И трудно не согласиться с рецензентом упоминавшейся выше швейцарской газеты, когда он пишет: «Одиночеству, уродливым отношениям, миру зла, однако, имеется и противодействие… Безусловная вера в это и сила, питаемая этой верой, — вот что отличает роман Оттлика от подобных ему произведений западной литературы, в которых под действительностью подразумеваются практически одни лишь разрушительные механизмы бытия».
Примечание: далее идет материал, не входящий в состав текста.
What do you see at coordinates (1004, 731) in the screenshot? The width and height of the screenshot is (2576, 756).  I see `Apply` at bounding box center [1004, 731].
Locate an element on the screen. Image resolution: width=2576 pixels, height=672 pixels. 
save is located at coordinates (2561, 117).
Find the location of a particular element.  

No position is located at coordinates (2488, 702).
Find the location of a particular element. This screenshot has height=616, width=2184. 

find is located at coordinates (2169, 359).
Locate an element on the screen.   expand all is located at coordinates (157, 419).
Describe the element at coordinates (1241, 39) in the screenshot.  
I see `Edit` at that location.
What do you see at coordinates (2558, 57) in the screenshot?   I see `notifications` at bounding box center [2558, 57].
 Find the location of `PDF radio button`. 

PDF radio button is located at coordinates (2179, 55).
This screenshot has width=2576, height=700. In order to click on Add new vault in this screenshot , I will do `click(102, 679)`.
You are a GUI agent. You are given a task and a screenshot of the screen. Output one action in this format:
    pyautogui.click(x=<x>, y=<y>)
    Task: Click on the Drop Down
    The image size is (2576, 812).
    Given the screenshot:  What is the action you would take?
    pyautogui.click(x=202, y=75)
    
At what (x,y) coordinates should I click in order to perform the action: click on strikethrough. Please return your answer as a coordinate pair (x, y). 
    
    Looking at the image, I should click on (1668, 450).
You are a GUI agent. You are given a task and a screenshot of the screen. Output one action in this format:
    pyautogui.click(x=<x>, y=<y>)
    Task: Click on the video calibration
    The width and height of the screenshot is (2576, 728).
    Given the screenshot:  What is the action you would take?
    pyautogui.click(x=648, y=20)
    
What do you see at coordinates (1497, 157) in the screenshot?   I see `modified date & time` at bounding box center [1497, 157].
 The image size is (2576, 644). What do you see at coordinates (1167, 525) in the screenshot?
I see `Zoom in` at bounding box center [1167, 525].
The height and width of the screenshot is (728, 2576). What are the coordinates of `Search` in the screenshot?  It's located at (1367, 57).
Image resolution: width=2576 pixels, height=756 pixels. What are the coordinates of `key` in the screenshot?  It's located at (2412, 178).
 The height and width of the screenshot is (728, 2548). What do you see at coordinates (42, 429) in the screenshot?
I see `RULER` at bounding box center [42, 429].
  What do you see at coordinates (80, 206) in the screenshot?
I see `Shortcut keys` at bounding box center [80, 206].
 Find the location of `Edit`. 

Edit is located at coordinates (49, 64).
Геза Оттлик действительно далек от одностороннего, различающего только черное и белое, только «грязь» или «снег», взгляда на реальность. Представить ее в сложной противоречивости, воссоздать, по его собственным словам, мир в первозданной полноте и целостности — такова программная установка Оттлика. Выполнению именно этой программной установки подчинена не только структура романа, вся его сложная архитектоника, включающая многочисленные временны́е сдвиги и повторяющиеся подходы к одним и тем же событиям — всякий раз открывается нечто новое в их понимании; этой цели служит не только подчеркивание и тщательная обрисовка деталей, мелких, на первый взгляд совсем незначительных, но очень важных в контексте романа вещественных примет повседневного быта курсантов.